そのうえ、炎を氷が二つと撃ち落とすときには人形があった場所で爆発といえることが起きていたのだ。
放射状に広がる突風と飛ばされてきた砂塵に目を細めながら、
「やったか!?」
誰ともなく爆発の起きた先へ期待を向ける。
火の玉が飛来してこないところを見ると、少なくとも失敗はしていないと言えた。
そこへ。
「あら~?」
まだ収まらぬ爆煙に混じり、のほほんとしたフィジェンの声がステルとサドレカ、その他宮庁第四隊の者たちの耳に届いた。
集落では人民の安全確保を申しつかった宮庁たちがケガ人の手当てに忙しく駆け回っている頃、焼き払われた民家の間を潜り抜け、宮庁長の腹心であるレンファースが次の指示を仰ぐべく長のもとへ駆け込む。
暗いテントの中のテーブルには昨日の冷めた夕食がそのまま残されている。
昨日は遅くまで聞き込みをしていて、ステルの事情聴取をしていたため一口も味わうことをしていない。
しかしながら空腹感はない。
元来、食事をしているところを宮庁の者に目撃されていることもない。
それもそのはずで、シャディルトは食事を摂ることは滅多になかった。いかんせん食生活が違いすぎる。
この世界の人々にすれば美味なるものも、食べるのにはかなりの勇気が必要だったし、一度などは当主に勧められるまま口にして気を失ったことすらあるのだ。
所々焼け焦げたテントの暗い中に声がかかった。
その声は、長、と中の者を呼ぶ。
呼ばれてシャディルトは、なんでしょうか、と返す。
するとテントは開かれることはなく声のみが侵入してくる。
「報告します。住民の避難はほぼ完了しました。この辺り一帯を襲撃した者は既に、この地を去っております」
その時、異変の起きた集落にて人民の救助に手を使ったことの状況を当主に報告するために意識を集中させていたのだが、新しい情報が入ったことに加えて次の対策を伝えるために当主に一時中断する非礼に許しを請うてから。
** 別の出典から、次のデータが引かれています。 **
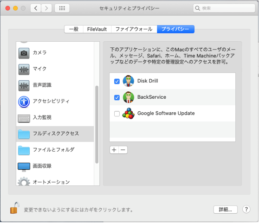The image size is (259, 223).
Task: Open the 音声認識 speech recognition category
Action: point(55,85)
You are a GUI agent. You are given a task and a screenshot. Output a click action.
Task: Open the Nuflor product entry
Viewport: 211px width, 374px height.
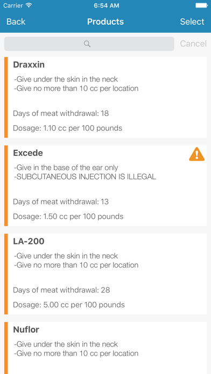106,348
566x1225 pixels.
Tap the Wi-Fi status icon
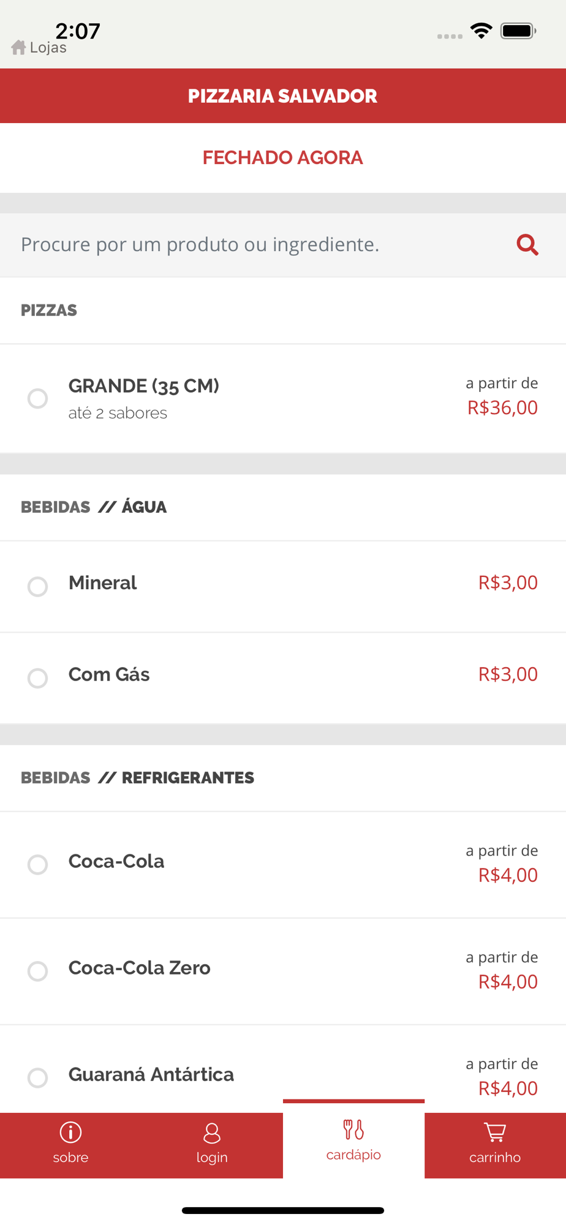click(481, 31)
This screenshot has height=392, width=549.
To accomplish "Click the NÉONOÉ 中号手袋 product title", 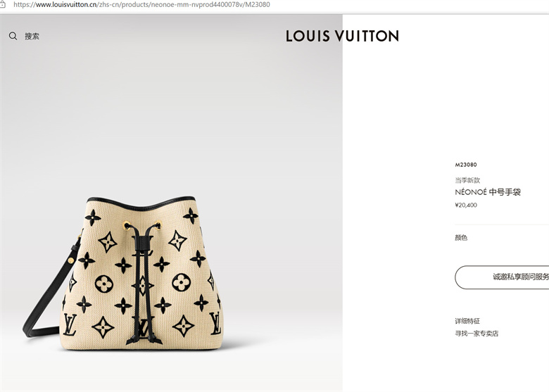I will (x=488, y=192).
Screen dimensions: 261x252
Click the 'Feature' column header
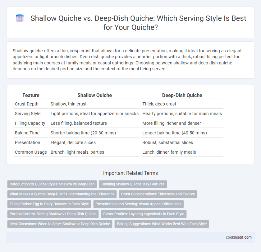point(31,95)
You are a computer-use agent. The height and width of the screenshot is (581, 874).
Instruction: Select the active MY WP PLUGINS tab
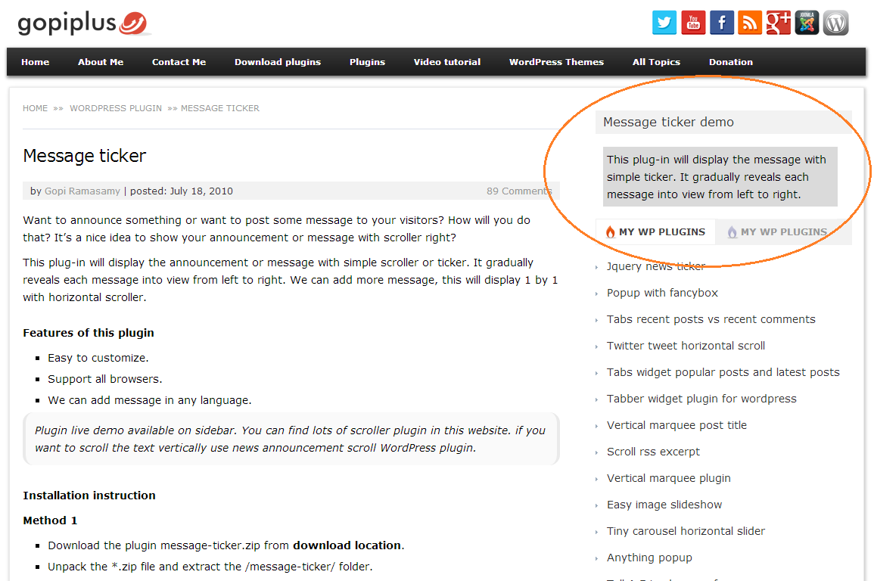coord(655,231)
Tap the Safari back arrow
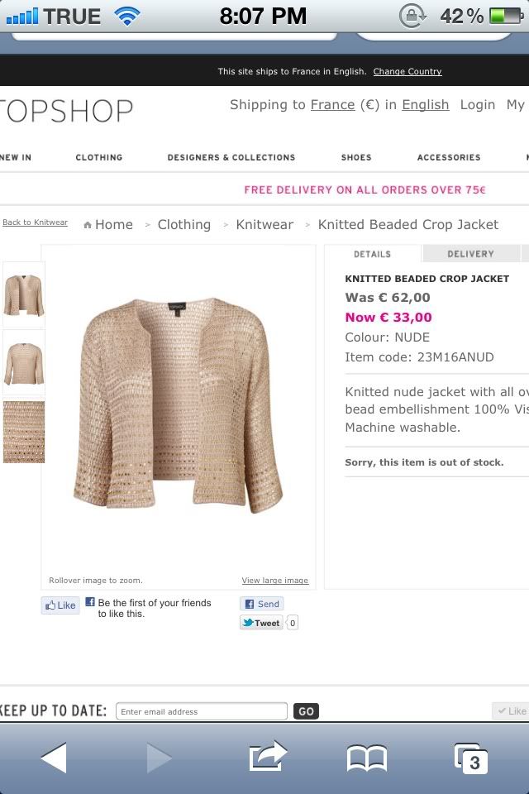 click(54, 758)
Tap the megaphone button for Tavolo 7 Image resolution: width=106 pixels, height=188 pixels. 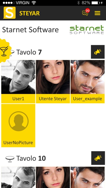coord(98,52)
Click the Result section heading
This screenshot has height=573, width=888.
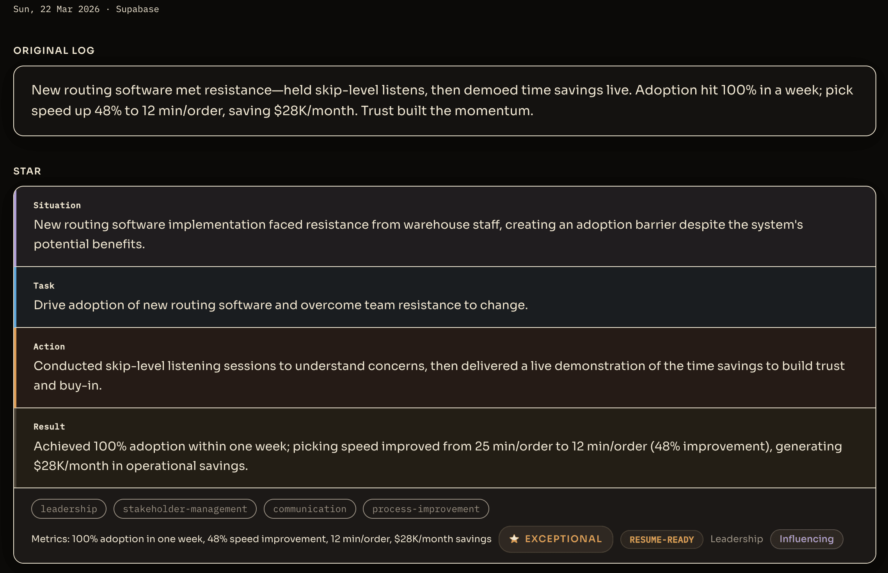(49, 427)
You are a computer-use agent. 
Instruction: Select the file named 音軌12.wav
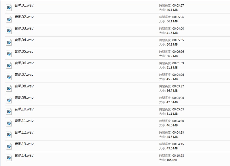pos(24,132)
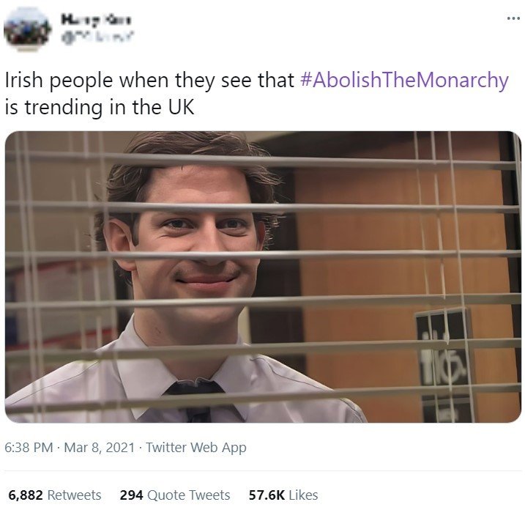Click the 6,882 retweet count number

[26, 495]
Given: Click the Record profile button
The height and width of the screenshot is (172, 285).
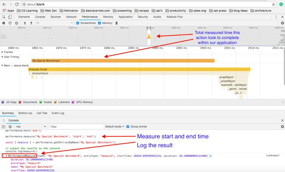Looking at the screenshot, I should [x=4, y=23].
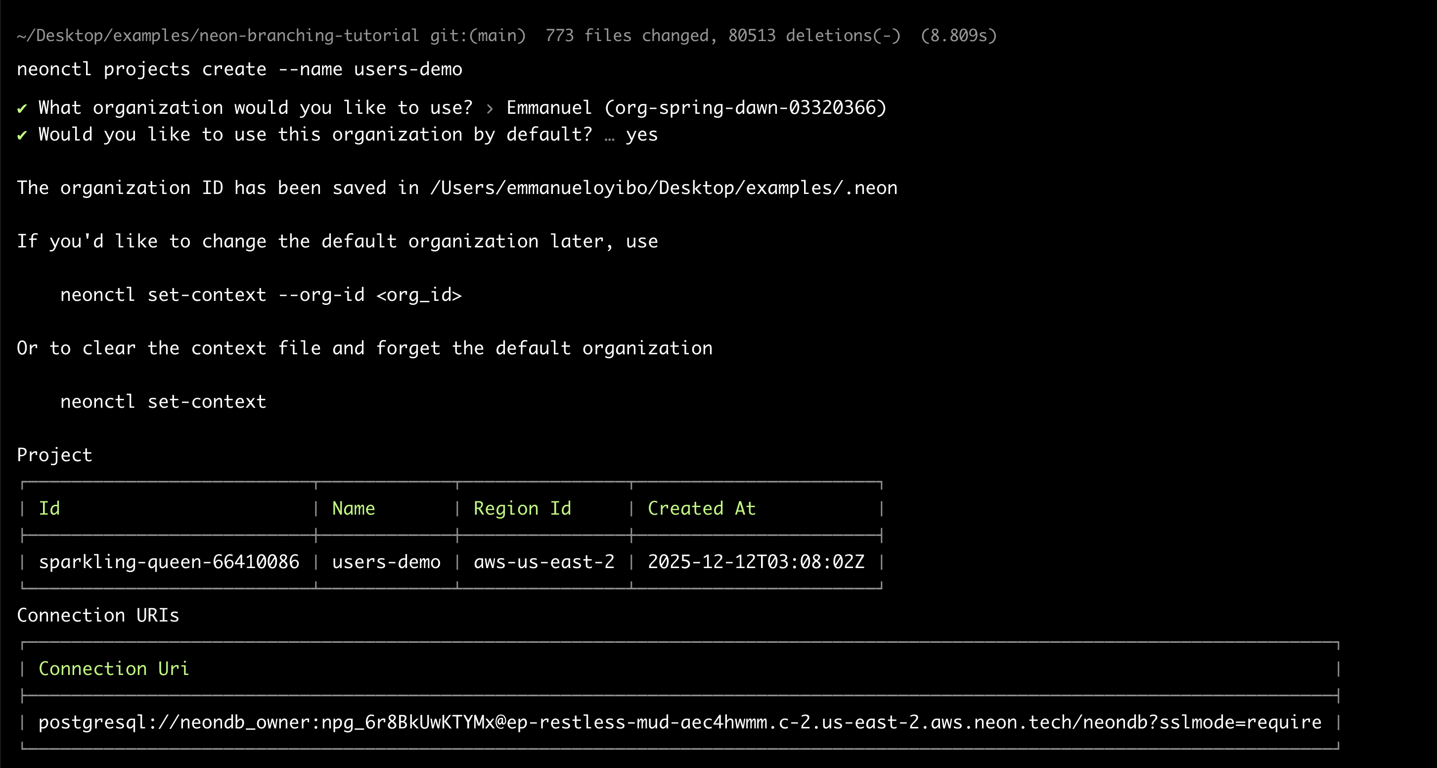This screenshot has width=1437, height=768.
Task: Click the Connection Uri column header
Action: [114, 669]
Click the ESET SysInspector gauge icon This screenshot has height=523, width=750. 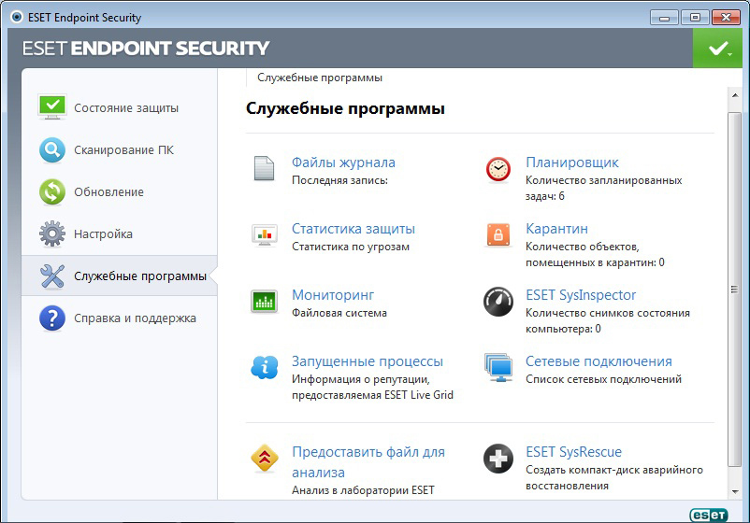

「わかりました。しかし、油断はなりませんよ。レオド付近で起きたものには人が消えてしまう前例があります。次は森に出た者たちへの支援を。森に結界を張るよう申し伝えてあります」
部下の報告を受け、シャディルトは再度注意をするよう新たな指示を出す。
私がいることがわかっていながら、仕掛けてくるとは…事が進んでいるということなのか。
森の方ではソシアさんが炎を消す魔術を施行しようと試みるはずで、それに合わせるように言ってあるから大丈夫でしょう。
思考を巡らせて、ふふっと一人笑うと再び住民の避難が無事終了したことを当主に伝えるべくシャディルトは意識を集中させた。